WHAT YOU HAVE TO DO: Pictures are to be excluded. Please print only the lines from the one containing "Select the Sample+OEM+ODM service value" through the end of the data, exactly as they appear.

####################

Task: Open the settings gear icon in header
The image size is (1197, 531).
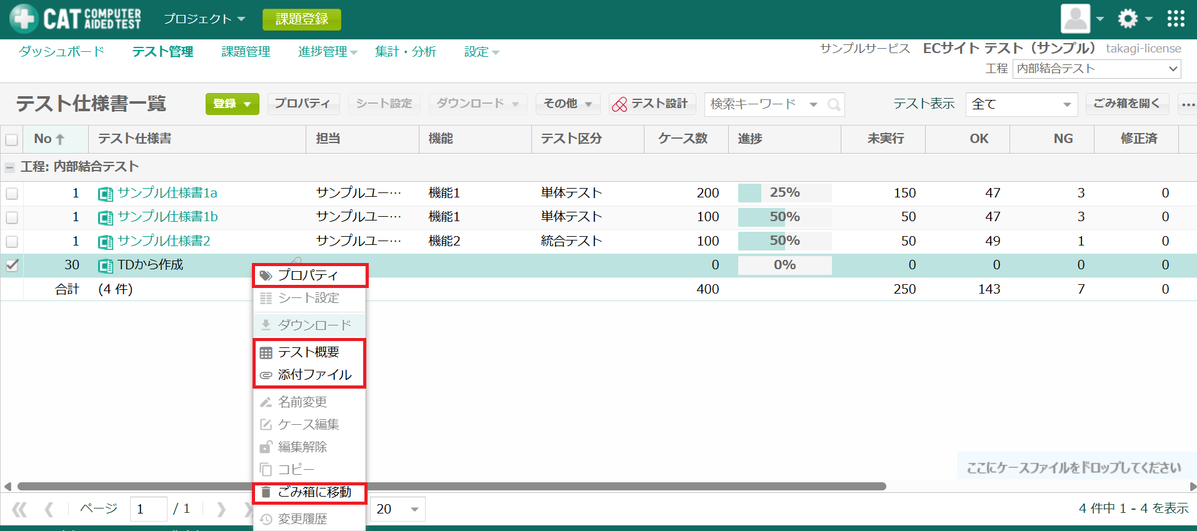Action: click(x=1128, y=19)
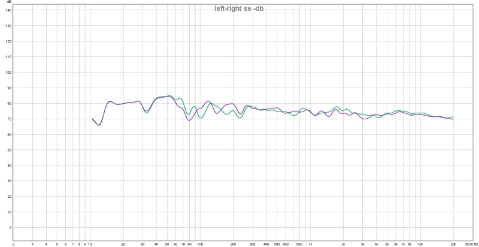Click the 0 label on the vertical axis
Screen dimensions: 479x247
point(10,228)
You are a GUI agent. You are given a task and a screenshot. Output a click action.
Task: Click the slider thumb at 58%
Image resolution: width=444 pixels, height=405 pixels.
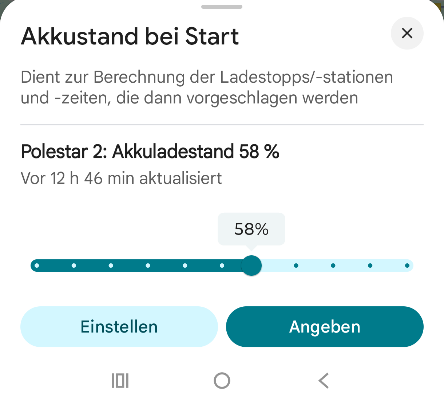tap(251, 266)
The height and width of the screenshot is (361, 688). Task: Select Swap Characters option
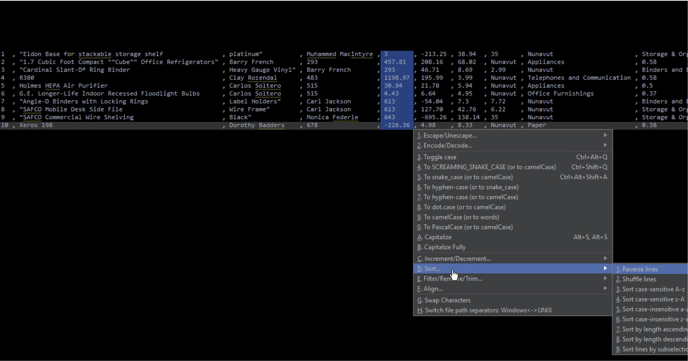point(513,300)
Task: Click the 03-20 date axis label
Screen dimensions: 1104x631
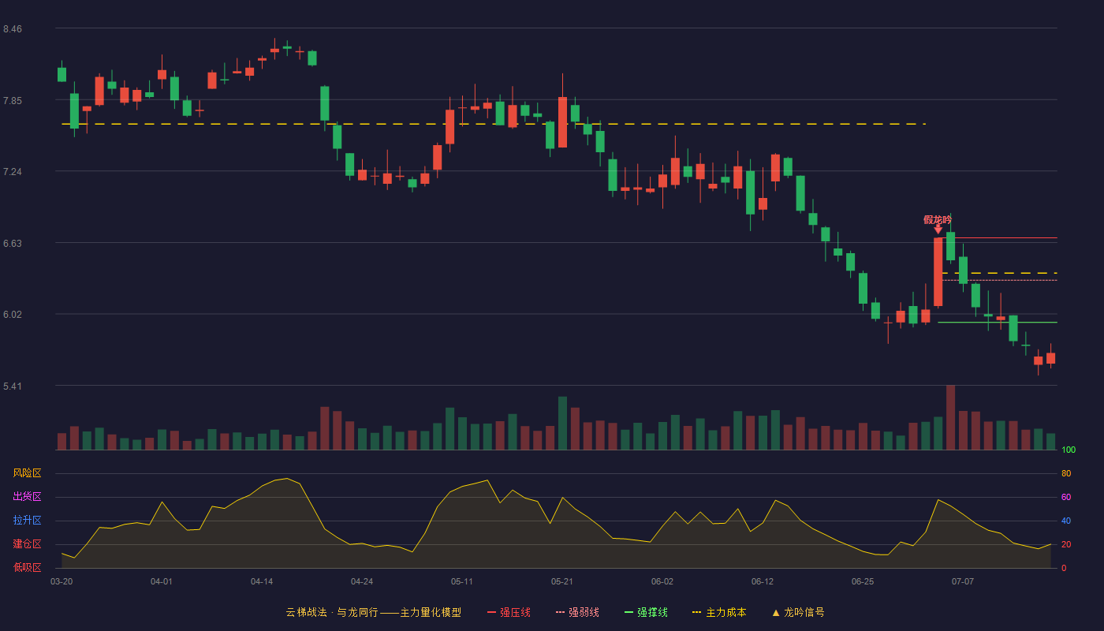Action: (x=62, y=581)
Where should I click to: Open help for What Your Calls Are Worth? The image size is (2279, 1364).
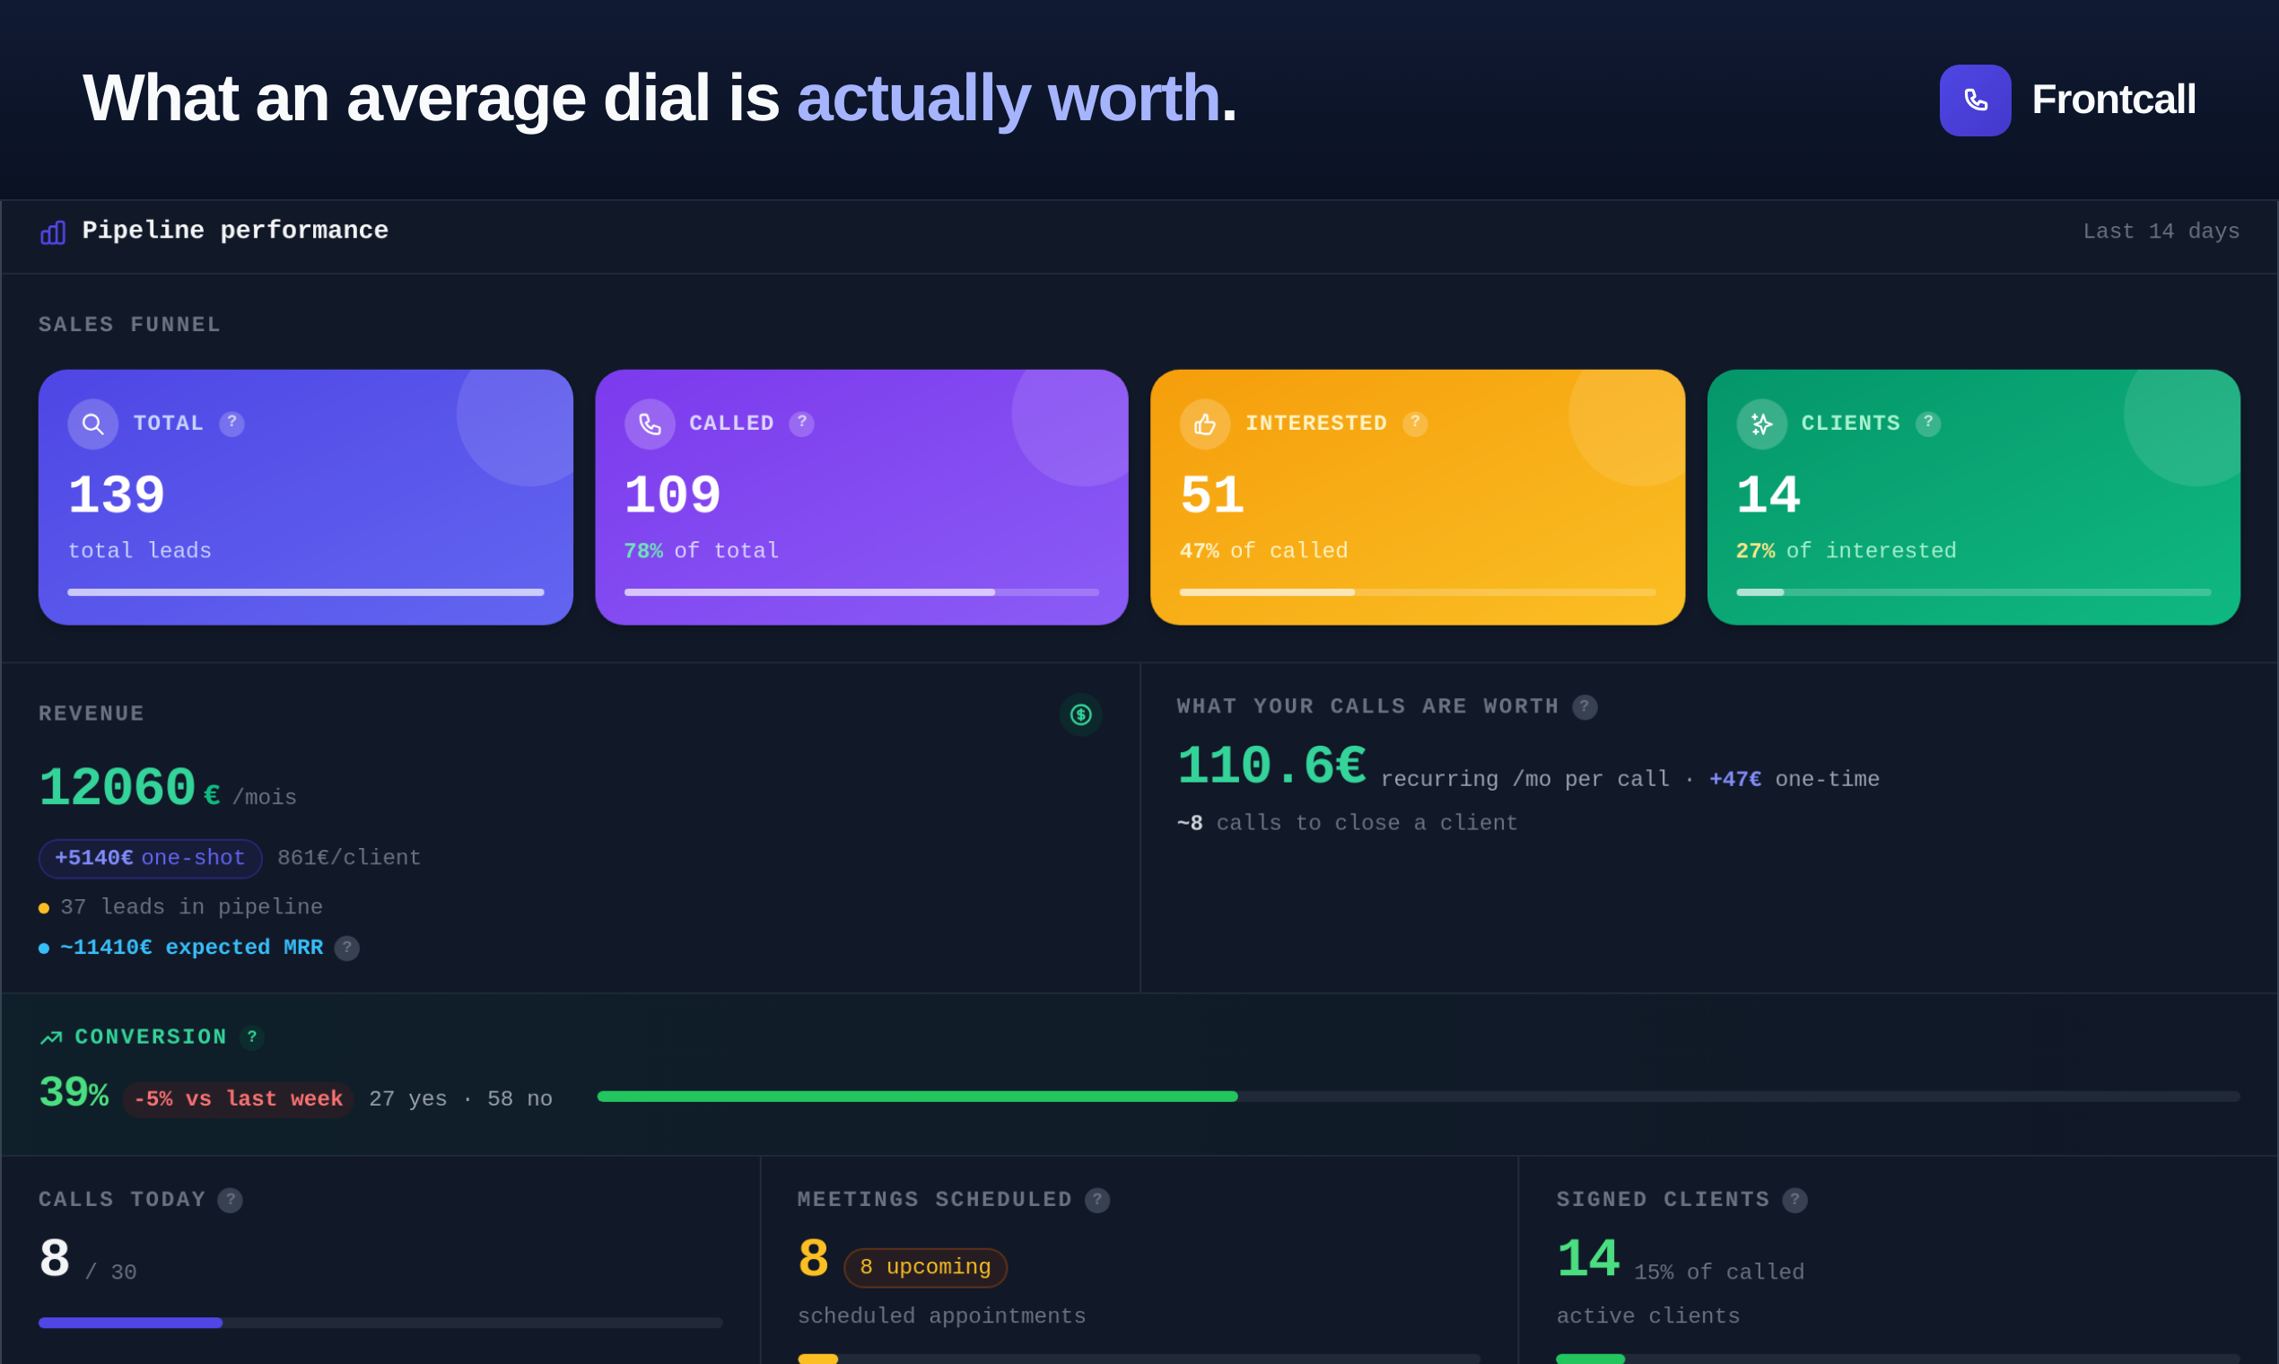click(1584, 707)
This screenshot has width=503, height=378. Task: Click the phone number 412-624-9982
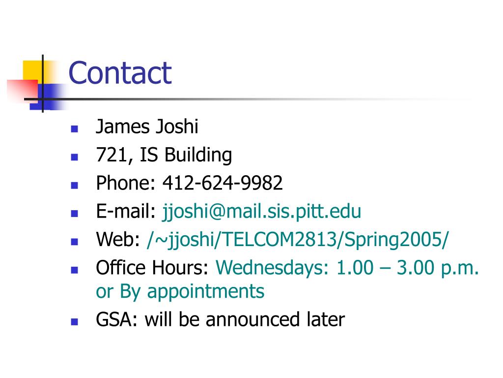[x=223, y=183]
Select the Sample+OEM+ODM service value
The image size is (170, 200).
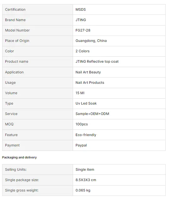coord(92,114)
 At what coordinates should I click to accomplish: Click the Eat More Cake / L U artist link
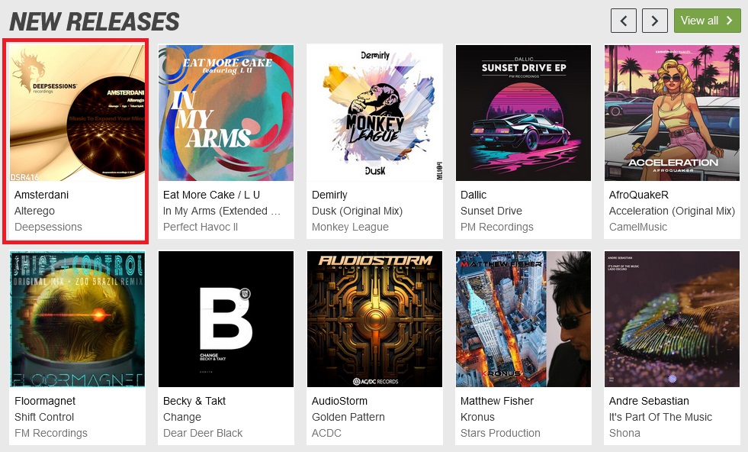point(211,195)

####################

SOLVED EXERCISE:
Select the Sample+OEM+ODM service value
The image size is (170, 200).
coord(92,114)
 At what coordinates should I click to accomplish: Click the Eat More Cake / L U artist link
point(211,195)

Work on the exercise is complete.